§ **Source document**
Our laboratory focuses on understanding how cellular heterogeneity contributes to the pathogenesis of human liver
diseases using cholangiocyte biology as a platform. Cholangiocytes (biliary cells) comprise a highly dynamic
population of cells with morphologically and functionally distinct subtypes that arise from different developmental
origins. Similarly, cholangiopathies refer to a diverse group of disorders that impair biliary cellular homeostasis with
varying etiologies and pathology. Using a novel selective biliary injury model and integrated genetic and
pharmacological approaches in complementary in vivo and in vitro systems, we are elucidating the pathogenesis of
human biliary diseases with emphases on deciphering mechanisms conferring functional heterogeneity of
cholangiocytes in injury responses and how disruption of these processes can drive a biliary phenotype. We also aim to deconstruct gene-environment interactions underlying biliary diseases with the ultimate goal of conceiving and testing novel therapeutic strategies.
OUTBREAKS OF BILIARY ATRESIA
Biliary atresia is an extrahepatic neonatal cholangiopathy that is the most common cause of chronic liver disease in children. Epidemics of biliary atresia had occurred in newborn livestock in Australia in setting of maternal ingestion of the Dysphania plant species during pregnancy.

§ **Work to complete**
a) According to the research overview, what is the most common cause of chronic liver disease in children?
b) Repeat the research overview's wording between "OUTBREAKS OF BILIARY" and "species during pregnancy.", inclusive.

Dataset entries
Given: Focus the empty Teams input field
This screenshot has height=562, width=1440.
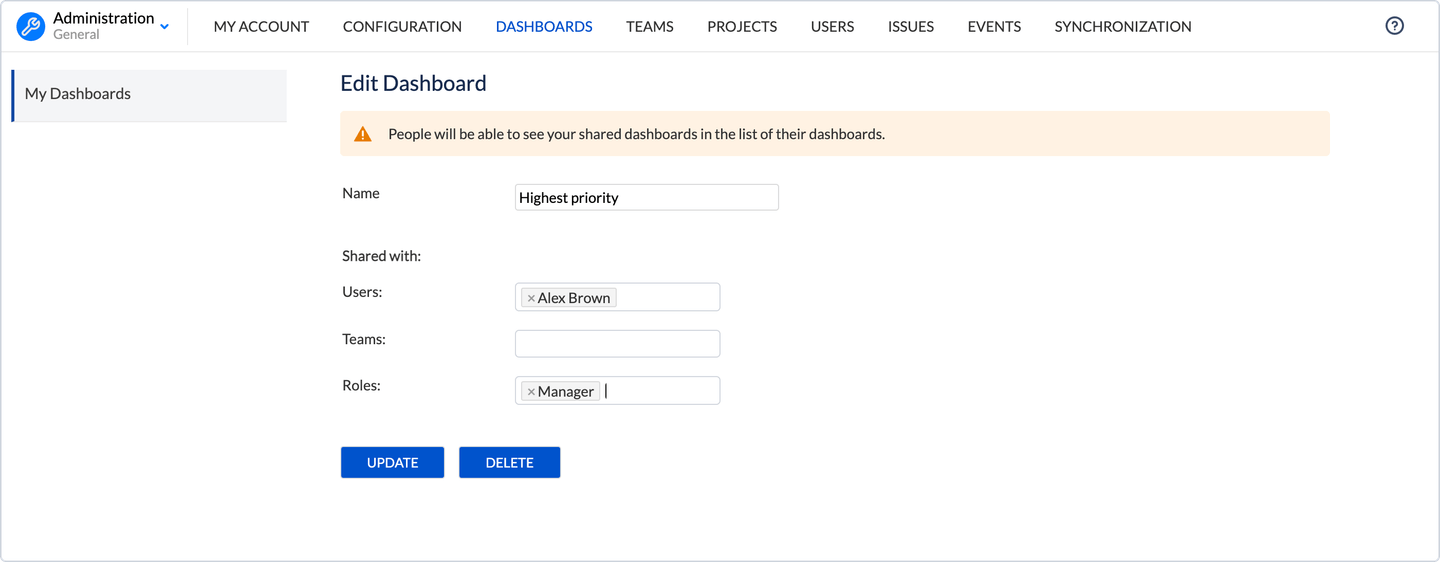Looking at the screenshot, I should click(617, 344).
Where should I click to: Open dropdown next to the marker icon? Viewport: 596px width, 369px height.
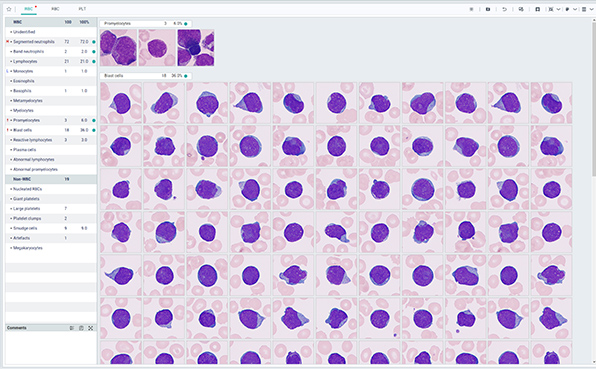click(575, 9)
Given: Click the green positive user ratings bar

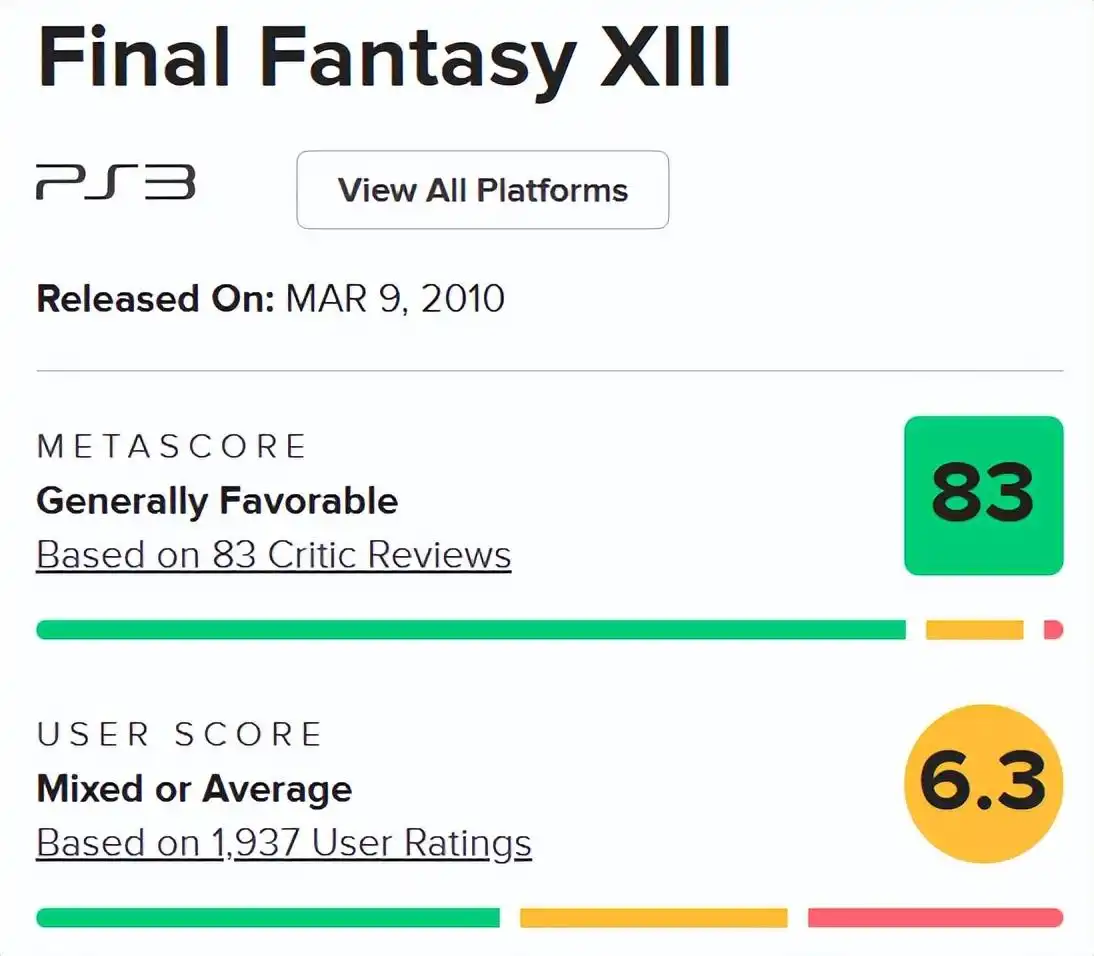Looking at the screenshot, I should [267, 917].
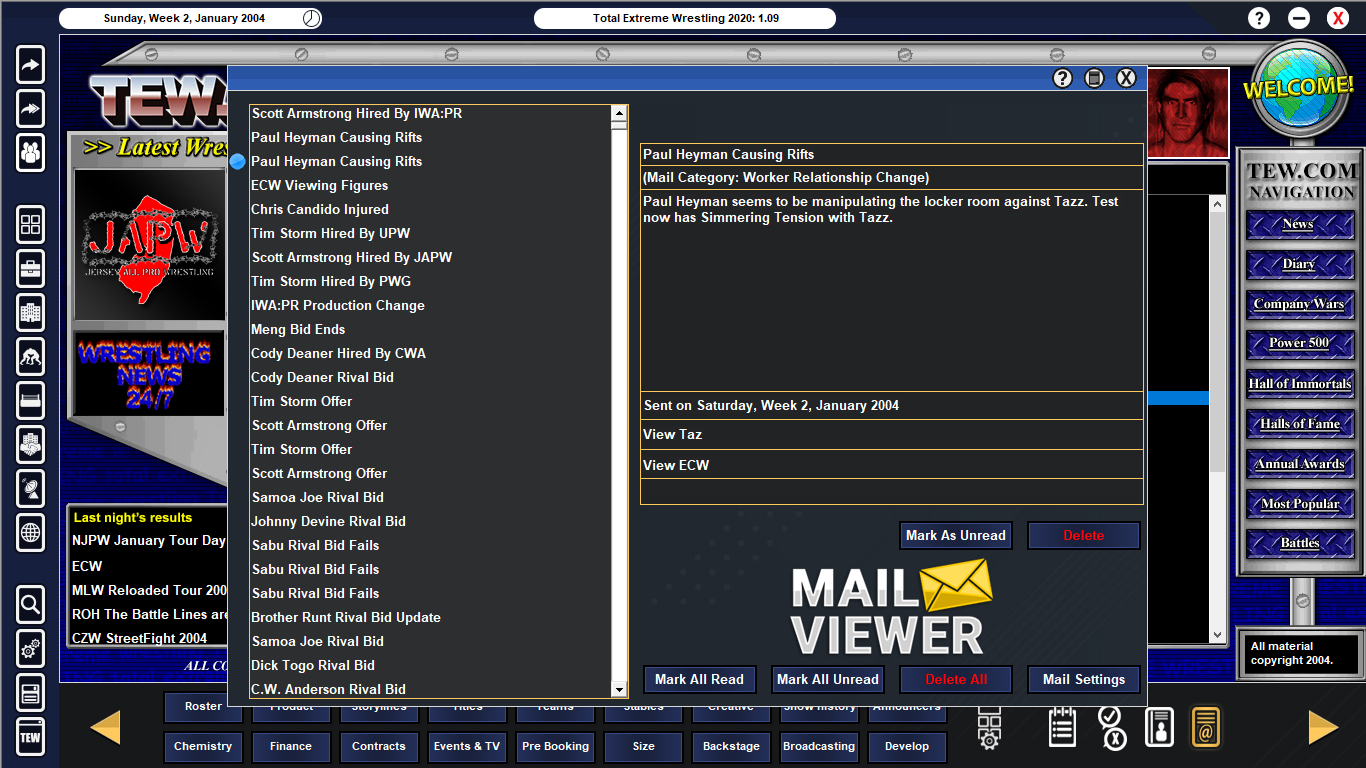This screenshot has width=1366, height=768.
Task: Open the highlighted mail @ icon
Action: point(1205,727)
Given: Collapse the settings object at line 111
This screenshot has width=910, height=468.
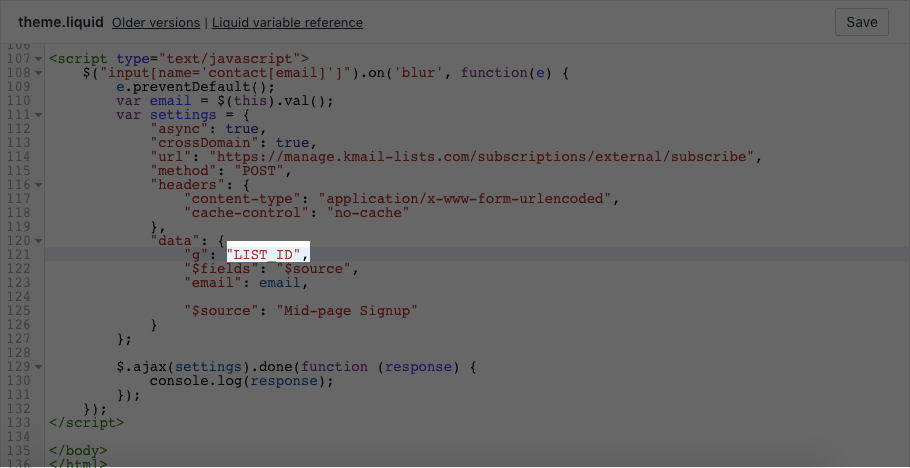Looking at the screenshot, I should click(x=38, y=115).
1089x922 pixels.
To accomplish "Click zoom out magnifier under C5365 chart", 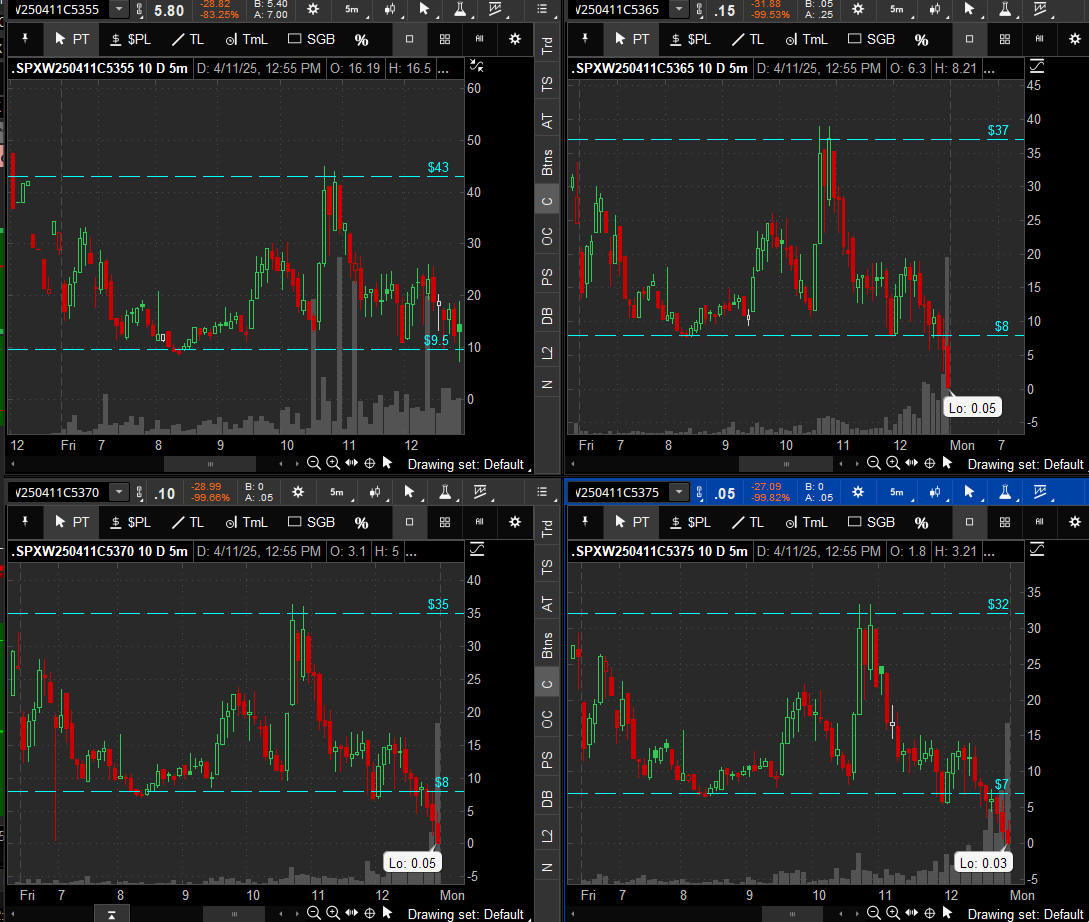I will tap(873, 464).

§ **Your written answers**
a) Biliary atresia.

b)
OUTBREAKS OF BILIARY ATRESIA
Biliary atresia is an extrahepatic neonatal cholangiopathy that is the most common cause of chronic liver disease in children. Epidemics of biliary atresia had occurred in newborn livestock in Australia in setting of maternal ingestion of the Dysphania plant species during pregnancy.